セグメント別の業績は次のとおりであります。
(シンクタンク・コンサルティングサービス)
当第3四半期連結累計期間は、官公庁分野のガバメントクラウドや公共安全用の無線システムの実証事業を含む大型案件や5G関連の実証案件、再生エネルギー関連の調査・実証案件、運輸業や通信業向けシステム実装や経営コンサルティング案件の伸長により、売上高(外部売上高)は42,666百万円(前年同期比4.5%増)となりました。一方、大型実証事業における外注費や将来成長のための人財投資、提言・発信機能強化の先行コストが増加し、経常利益は4,819百万円(同22.4%減)となりました。
(ITサービス)
当第3四半期連結累計期間は、金融機関向けシステム基盤更改案件などが売上に貢献し、売上高(外部売上高)は54,211百万円(前年同期比6.7%増)、経常利益は4,691百万円(同11.2%増)となりました。
(2)財政状態の状況
当第3四半期連結会計期間末の総資産は、前連結会計年度末と比べて1,731百万円増加し、116,384百万円(前年度末比1.5%増)となりました。内訳としては、流動資産が70,457百万円(同4.7%減)、固定資産が45,926百万円(同12.8%増)となりました。流動資産は、季節要因により、現金及び預金が4,571百万円増加したものの、受取手形、売掛金及び契約資産が3,454百万円減少したこと、また、金銭信託償還により有価証券が5,000百万円減少したことによるものであります。固定資産の増加は、建設仮勘定の計上や投資有価証券の購入等によるものであります。
負債は、未払金が1,522百万円、未払費用が2,943百万円それぞれ増加したものの、未払法人税等が2,987百万円、賞与引当金が2,952百万円それぞれ減少したこと等により、前連結会計年度末と比べて783百万円減少し、42,717百万円(同1.8%減)となりました。

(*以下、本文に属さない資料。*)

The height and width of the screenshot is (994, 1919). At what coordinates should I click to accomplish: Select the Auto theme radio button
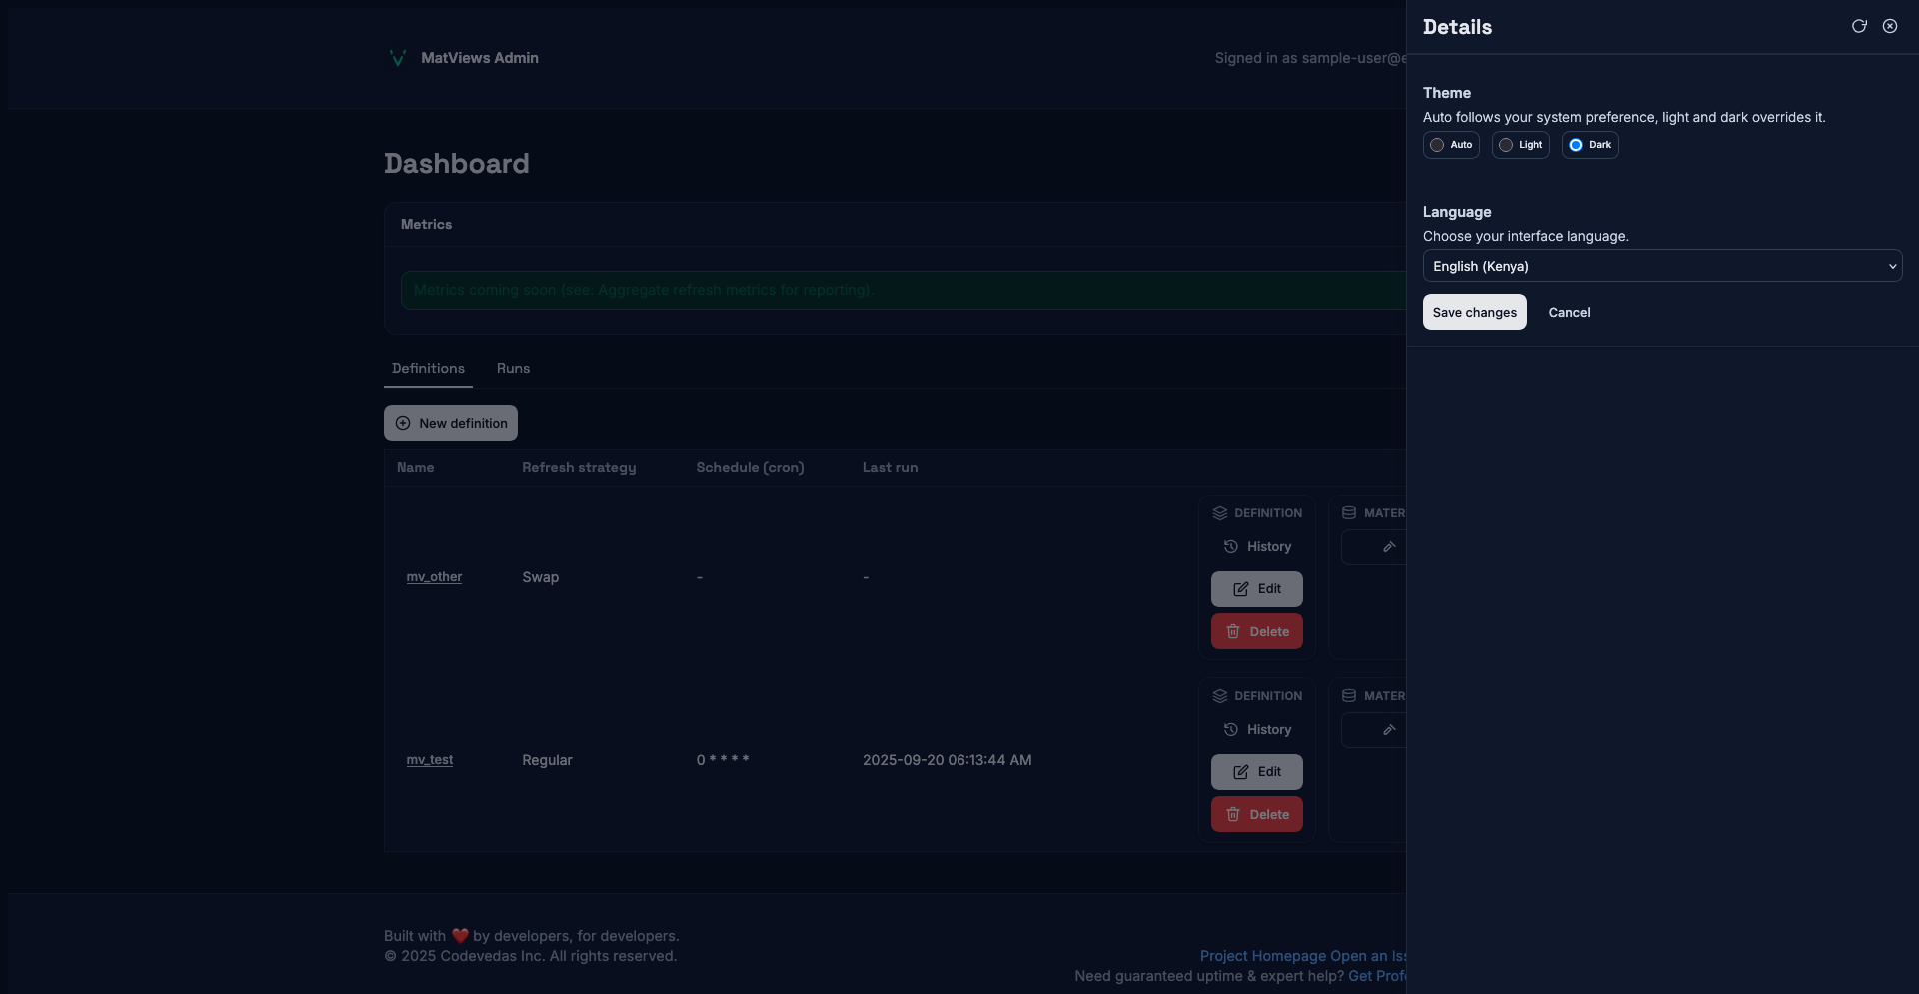pyautogui.click(x=1437, y=145)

純資産は、利益剰余金の増加等により、前連結会計年度末と比べて2,515百万円増加し、73,667百万円(同3.5%増)となりました。
(3)優先的に対処すべき事業上及び財務上の課題
当第3四半期連結累計期間において、当社グループが優先的に対処すべき事業上及び財務上の課題について重要な変更はありません。
(4)研究開発活動
当第3四半期連結累計期間における研究開発費は1,265百万円であります。なお、当第3四半期連結累計期間において、研究開発活動の状況に重要な変更はありません。